L'adaptation fidèle d'Eric Rohmer me convainc quand même qu'une intrigue simple de comédie précieuse peut se tirer du Roman-fleuve et que la fable peut devenir cinématographique, et non pas simplement beau marivaudage littéraire comme je le reproche parfois. Il s'agit en effet avant tout d'érotisme et de Voir sans être Vu, ce qui est un sujet de prédilection du cinéma. Le roman est des années 1610 (d'Urfé fut Ligueur avant de se rallier au Roi), et il y a quelques scènes de travestissement qu'on pourrait trouver dans une comédie pastorale shakespearienne de la même époque (As you like it est de 1600), même si le thème est ici plutôt platonicien, devenir l'Autre en endossant son apparence extérieure.
Le film a conservé certaines dialogues sur l'Amour qui semblent assez directement tirés du Banquet de Platon via toute un réseau d'interprétations poétiques et d'amour courtois. Les dialogues entre Hylas l'inconstant - et donc trop épais matérialiste - et les Bergers plus orphiques comme Lycidas semble souvent directement tirés de ces clichés platoniques sur l'amitié entre les âmes et la pure contemplation du Beau.

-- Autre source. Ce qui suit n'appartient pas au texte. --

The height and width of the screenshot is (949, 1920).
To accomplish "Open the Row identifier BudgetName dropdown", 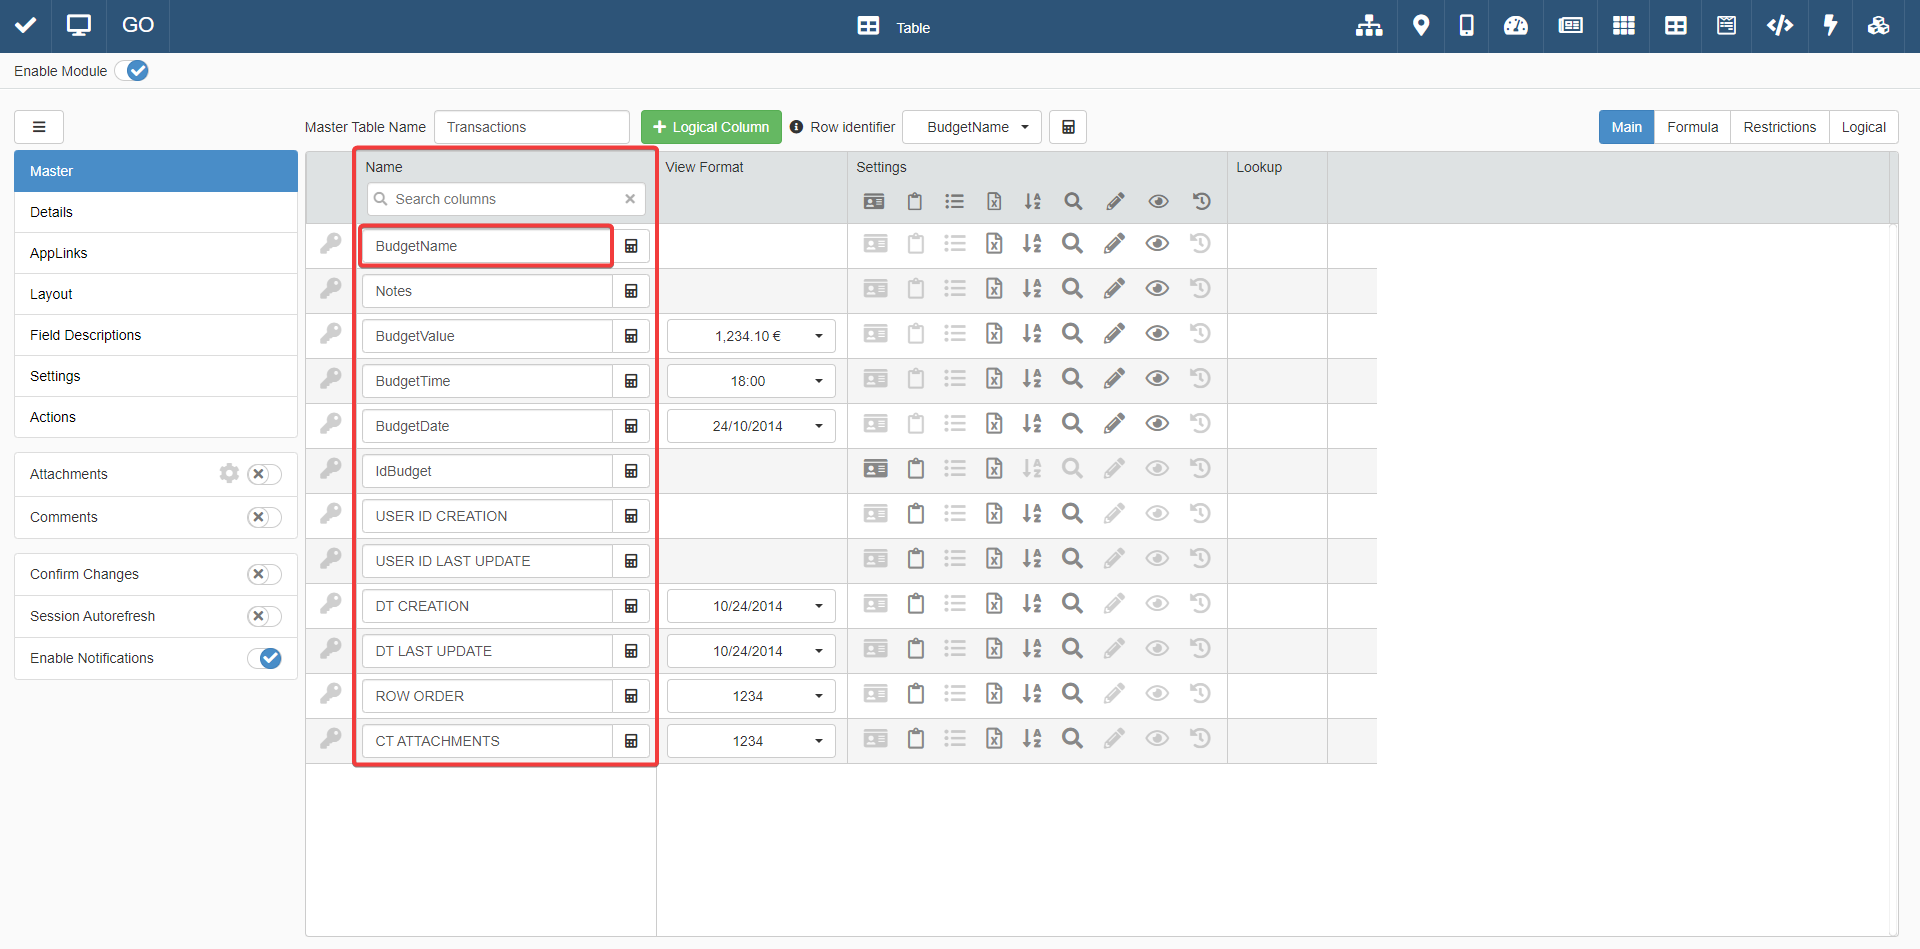I will pos(971,127).
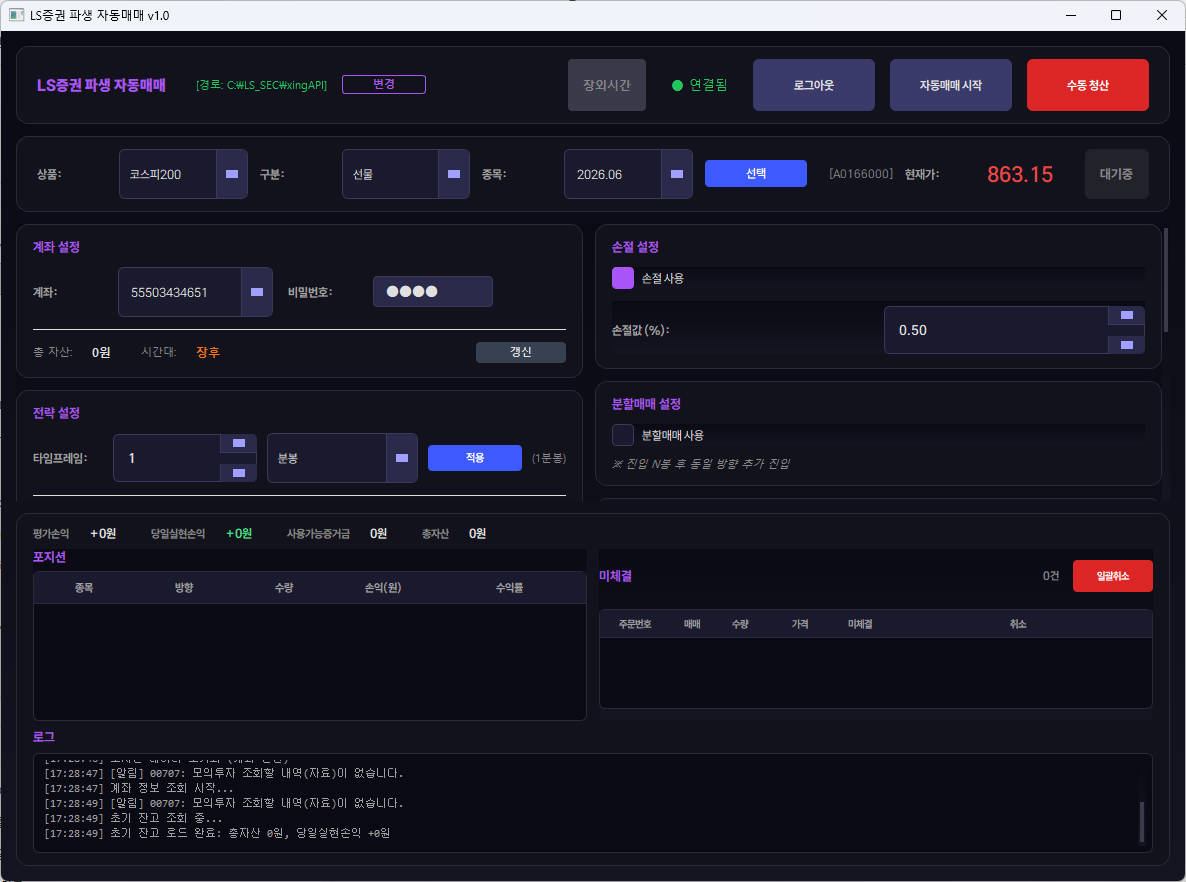Open the 상품 코스피200 dropdown
This screenshot has width=1186, height=882.
tap(231, 174)
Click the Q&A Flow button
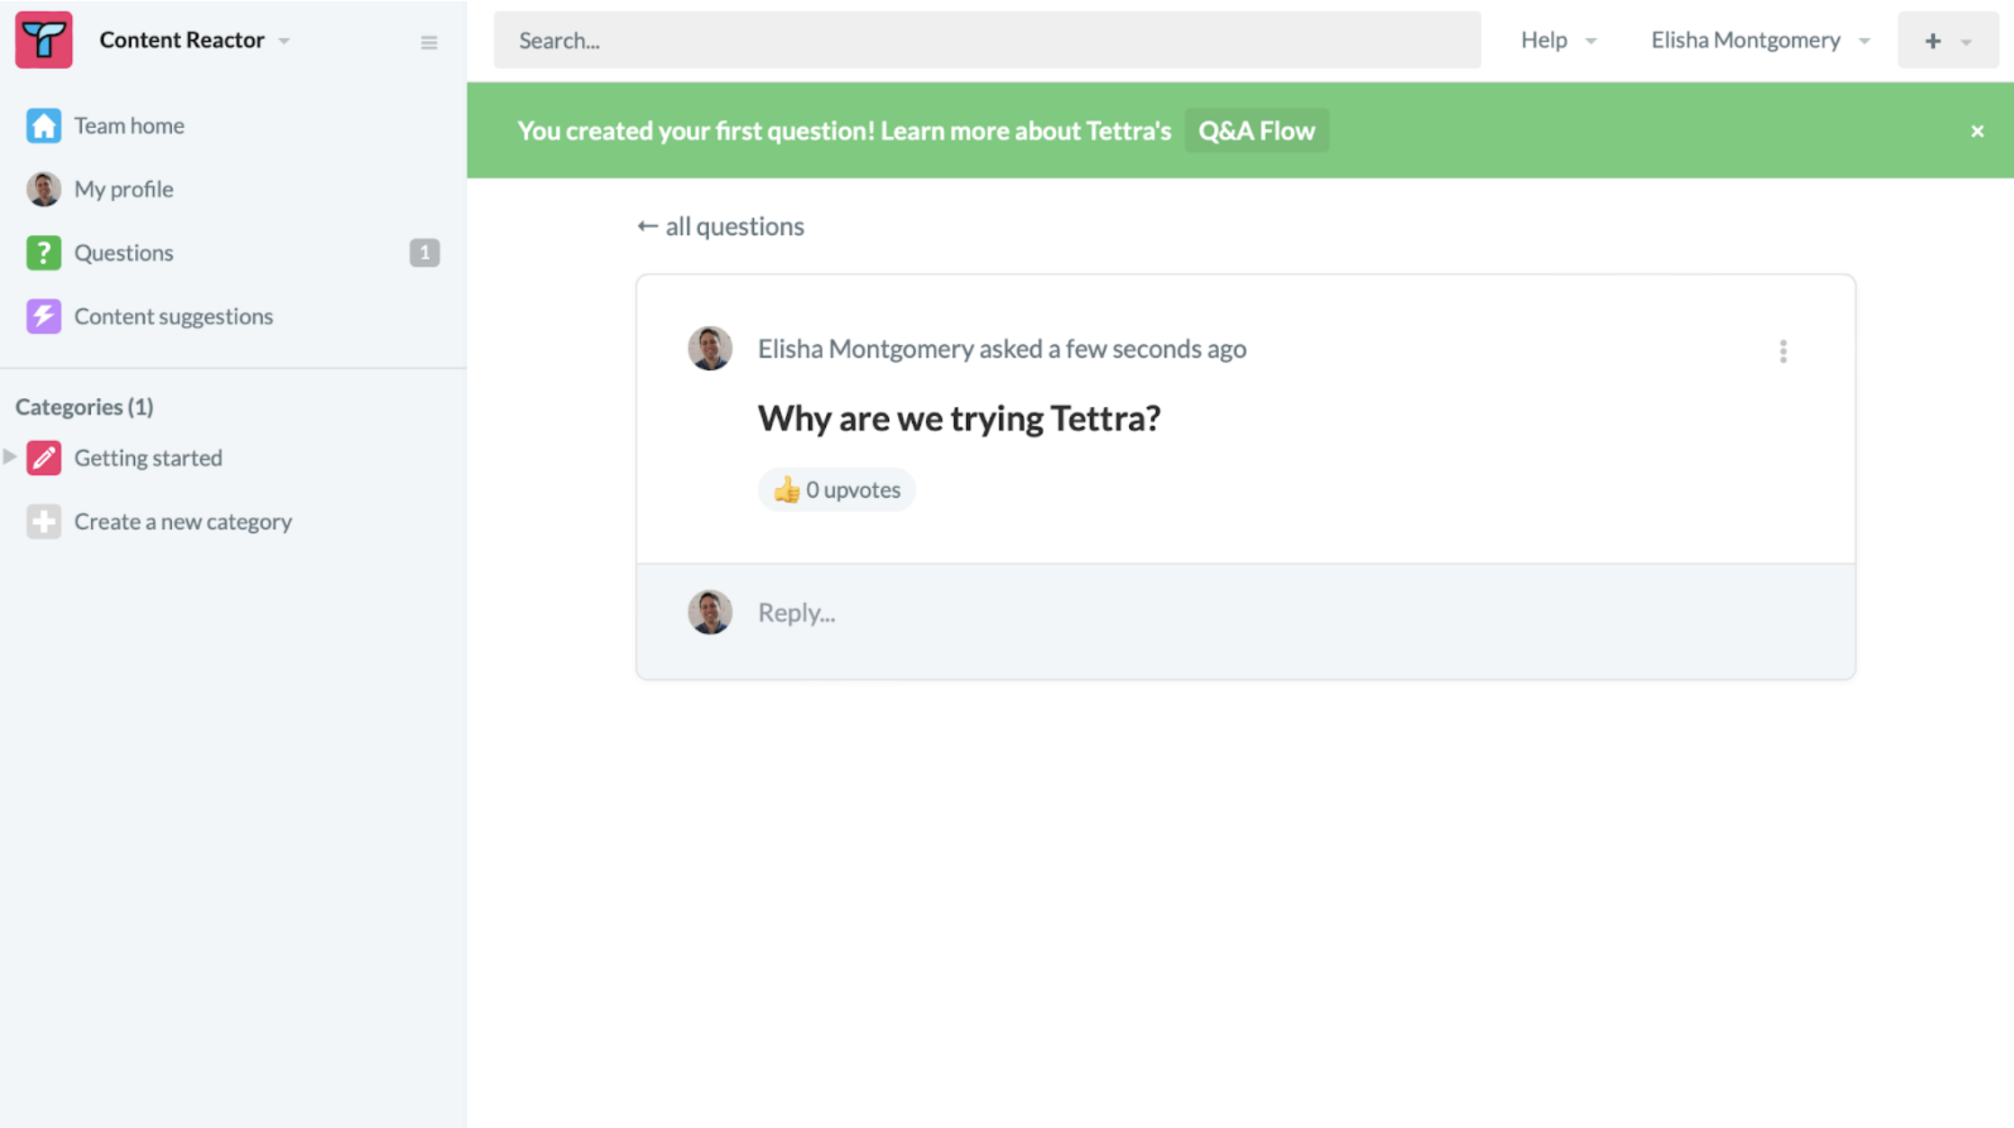Viewport: 2014px width, 1128px height. click(x=1256, y=131)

En revanche, je ne sais pas quelle est la source précise la longue scène où le druide Adamas explique que la religion gauloise était en fait plus profondément monothéiste et que les Gaulois feignaient d'épouser le polythéisme pour ne pas gêner les Romains, trop rustiques pour saisir le sublime théologique. La scène se trouve dans l'Astrée, IIe partie, livre VIII. Ce subterfuge permet ainsi d'exalter un sain théisme celtique comme une préfiguration des Mystères de la Trinité :
Mon enfant, respondit Adamas, il faut que vous y alliez fort retenu, et que sur tout vous ne preniez pas cela pour des dieux separés, mais pour les vertus, puissances et effects d’un seul Dieu, et qu’ainsi vous adoriez Juppiter comme la grandeur et majesté de Dieu, Mars comme sa puissance, Pallas comme sa sapience, Venus comme sa beauté, et ainsi des autres. Par ce moyen les adorant comme je dis, vous refererez tout à nostre grand Teutates, et honorant les grands heros pour leurs vertus, vous vous montrerez juste de rendre à ces vertueuses personnes, apres leur mort, l’honneur que vous n’avez peu leur faire durant leur vie. Et que cela vous suffise pour ceste fois, attendant que la frequentation que vous aurez avec moy vous en aprenne peu à peu davantage. Or, mon enfant, laissant donc tous ces discours à part, nous ferons icy une forme de temple dans ce boccage qui de long temps a esté consacré à Teutates, c’est à dire à Dieu: entant que ce sera dans un boccage, nous observerons nos anciennes ordonnances, et pource qu’il y aura un temple, nous obeirons à ces estrangers. Et pour l’intelligence de ce que je viens de vous dire, j’escriray au tronc de ce chesne merveilleux, le sainct nom de Teutates ; puis en ces trois branches qui s’en separent à la droite, je mettray Hesus, au milieu Tharamis, et l’autre costé, Belenus. Et en ce tronc d’en haut où ces trois branches se viennent reunir, nous graverons encores le sacré nom de Teutates, pour monstrer que nous n’entendons qu’un Dieu sous ces autres trois paroles. Que si j’osois vous descouvrir la profondité de nos saints mysteres et les secrets plus cachez de nostre religion, je vous dirois une interpretation que Samothes, le plus sçavant de tous les hommes, nous a laissée et qui de pere en fils est venue jusques à nous. C’est que ces trois noms signifient trois personnes qui ne sont qu’un Dieu, LE DIEU FORT, LE DIEU HOMME, et le Dieu REPURGEANT. Le Dieu fort est le Pere, le Dieu homme est le Fils, et le Dieu Repurgeant, c’est l’Amour de tous les deux, et tous trois ne font qu’un Teutates, c’est à dire un Dieu. Et c’est la mere de ce Dieu homme, à qui nos druides ont dedié dans l’entrée des Carnutes, il y a plus de vingt siecles, un autel avec une statue d’une pucelle tenant un enfant entre les bras avec ces mots : A LA VIERGE QUI ENFANTERA.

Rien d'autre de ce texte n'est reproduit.